As I’ve noted here, my key message to you is that there is no need to be anxious about the new regulatory environment. HOWEVER, .....

Now, to begin:

While it has been said so many times as to have become a cliché, it is the case that change has been a constant feature of Australian higher education for many decades now. However, it is also true that the sector reforms currently underway present as being particularly significant and the regulatory environment in which universities are now operating has certainly tightened.

This is occurring through the setting of hard targets for universities in ‘compact’ agreements, through the introduction of performance-based funding as an incentive for improved learning & teaching performance, through the deregulation of publicly funded undergraduate places from 2012 to create the conditions for free market forces to influence university behaviours and, perhaps most noticeably, through the introduction of TEQSA as an auditor and regulator with teeth.

As well, associated regulatory reforms include the revised and strengthened Australian Qualifications Framework (AQF), enhancements to the Higher Education Student Services and Amenities Bill, and beefed up ESOS legislation to provide greater protections for international students. These last reforms are significant in that they provide the enhanced consumer protection needed to underpin the government’s move to a more market-driven system for higher education. It is no accident that on its home page, TEQSA states that its “primary aim is to ensure that students receive a high quality education at any Australian higher education provider” as TEQSA has essentially been established as a regulator for the new higher education free market with the power to enforce the minimum standards now being put in place.

As impressive as these raft of reforms are, we must appreciate that they are actually only the current manifestation of a continuum of processes that have been underway essentially since the conclusion of World War II – when the government first began to take a real interest in universities as useful assets and tools for public policy – and, particularly, since the Federal government took over the responsibility for funding universities in the early 1970s which elevated it to the position of the major change agent for the sector.

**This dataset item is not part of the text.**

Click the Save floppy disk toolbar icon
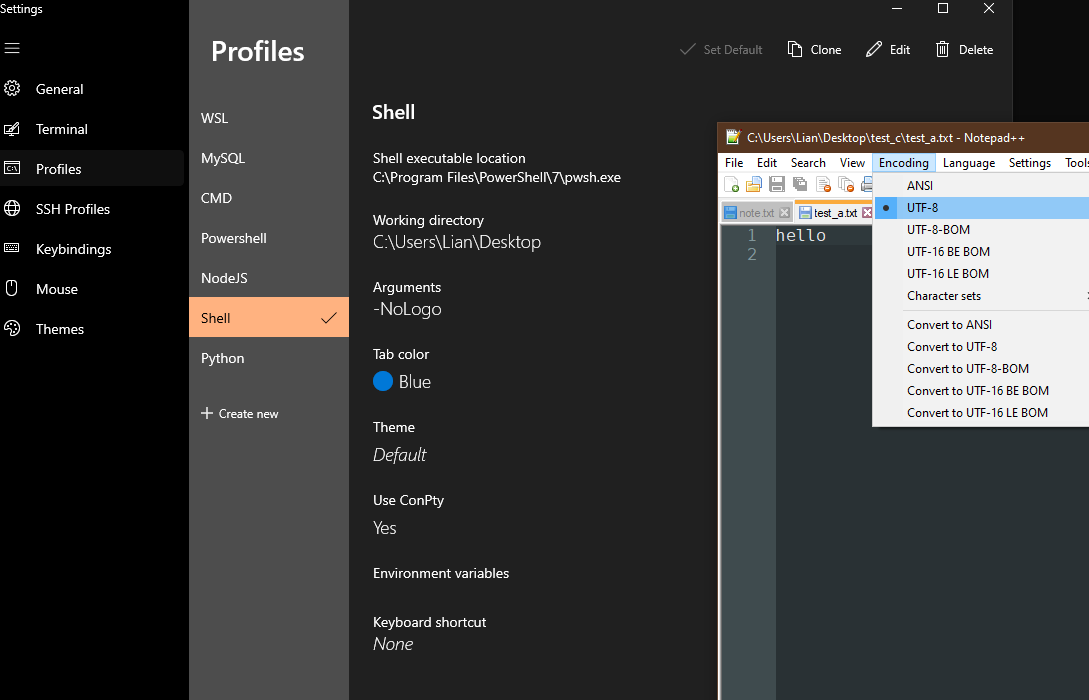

Over the years, the Commonwealth has used its position to become ever more effective in obliging universities to support national priorities – to the extent that the loud cries from the sector about threats to institutional autonomy that were commonly heard throughout the 1980s and ‘90s now barely register as a whimper. Universities now fully accept their role in nation-building and are increasingly moving to meaningfully engage with their communities – with regional universities such as my own taking a lead with regard to the latter.

It is worthwhile to consider how the government has utilised different forms of regulation – and, indeed, deregulation – over the years to achieve its ends.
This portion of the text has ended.